Mrs. Fisher's, Inc.
- Product type: Snack foods
- Owner: Roma and Mark Hailman
- Country: United States
- Previous owners: 1932 - Ethel Fisher
- Website: www.mrsfisherschips.com

= Mrs. Fisher's =

American brand of potato chips

Mrs. Fisher's, Inc., also known as Mrs. Fishers Potato Chips, is a regional manufacturer of potato chips founded in Rockford, Illinois. The company was begun in 1932 by Ethel Fisher and today is one of the oldest chip manufacturers in the Midwest and is the recognized brand name of potato chips in parts of the Midwestern United States.

==History==
According to the Mrs. Fisher's website, it was Eugene Fisher, Ethel (Feldt) Fisher's husband, who had the idea of producing potato chips. Eugene and Ethel cooked chips to earn extra money during The Depression. The logo for Mrs. Fisher's potato chips, invented by Eugene in the first year of business, has changed little over the years. The logo features a 'potato-man' wearing a top hat dancing in a circle with two children. Packaging for Mrs. Fisher's also features bright red and yellow striping along the edges. Originally, the brand carried the name "Mr. and Mrs. Fisher's"; but when Eugene Fisher later deserted his wife and daughter and the business, Ethel Fisher removed his name from the branding.

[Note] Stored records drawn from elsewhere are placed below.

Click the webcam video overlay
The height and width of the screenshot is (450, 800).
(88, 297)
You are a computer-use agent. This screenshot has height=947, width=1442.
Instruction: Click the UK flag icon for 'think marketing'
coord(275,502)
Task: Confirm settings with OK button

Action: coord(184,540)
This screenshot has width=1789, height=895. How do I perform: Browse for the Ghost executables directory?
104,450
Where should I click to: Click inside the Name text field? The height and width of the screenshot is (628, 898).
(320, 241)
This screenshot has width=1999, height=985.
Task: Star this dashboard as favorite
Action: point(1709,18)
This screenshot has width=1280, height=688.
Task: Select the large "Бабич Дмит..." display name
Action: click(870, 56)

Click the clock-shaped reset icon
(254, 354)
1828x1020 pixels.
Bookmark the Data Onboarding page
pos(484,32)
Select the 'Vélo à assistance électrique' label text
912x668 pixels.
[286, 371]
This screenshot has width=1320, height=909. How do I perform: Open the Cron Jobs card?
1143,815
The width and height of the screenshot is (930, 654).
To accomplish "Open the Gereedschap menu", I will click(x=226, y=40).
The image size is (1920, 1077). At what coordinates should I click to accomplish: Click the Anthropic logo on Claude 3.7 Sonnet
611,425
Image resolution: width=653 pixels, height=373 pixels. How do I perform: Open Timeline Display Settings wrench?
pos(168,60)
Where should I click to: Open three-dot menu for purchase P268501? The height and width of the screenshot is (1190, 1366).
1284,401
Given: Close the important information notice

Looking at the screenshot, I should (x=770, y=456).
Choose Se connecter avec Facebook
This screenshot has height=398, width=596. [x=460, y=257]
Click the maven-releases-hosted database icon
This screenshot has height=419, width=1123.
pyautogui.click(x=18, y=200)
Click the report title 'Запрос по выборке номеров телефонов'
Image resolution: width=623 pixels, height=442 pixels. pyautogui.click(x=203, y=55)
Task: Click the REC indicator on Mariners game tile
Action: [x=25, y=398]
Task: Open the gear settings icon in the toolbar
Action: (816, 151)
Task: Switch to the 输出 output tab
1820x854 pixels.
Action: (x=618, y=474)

The company, which still operates out of Rockford, was eventually sold by Ethel Fisher to truck driver Sylvester Hahn in 1949. Employee Anthony Marsili, and his brother Mario, purchased the business in 1962. Later, and for 29 years, the company was owned by Chuck, Pete and Paul DiVenti. The company is currently owned by Roma and Mark Hailman, former employees who bought the company in 2007. Since its inception Mrs. Fisher's has remained a locally run company. Mrs. Fisher's chips are sold in northern Illinois and southern Wisconsin.

==Products==
Currently Mrs. Fisher's produces several types of potato chips: regular, rippled, BBQ, BBQ rippled, French Onion, and dark chips. The dark chips are made from a different potato. The company also produces caramel corn, nuts and other items under separate label.

The company has been estimated to produce around 600 tons of potato chips per year.

== FDA regulation ==
In 2017, Mrs. Fisher's was forced to make big changes in its traditional recipe when the U.S. Food and Drug Administration (FDA) issued a ban on partially hydrogenated oils. Since the ruling, Mrs. Fisher's has adjusted their chip recipe to use hydrogenated soybean oil instead. The company states that it has been the third time in the company's history that an FDA regulation has caused the company to change their recipe.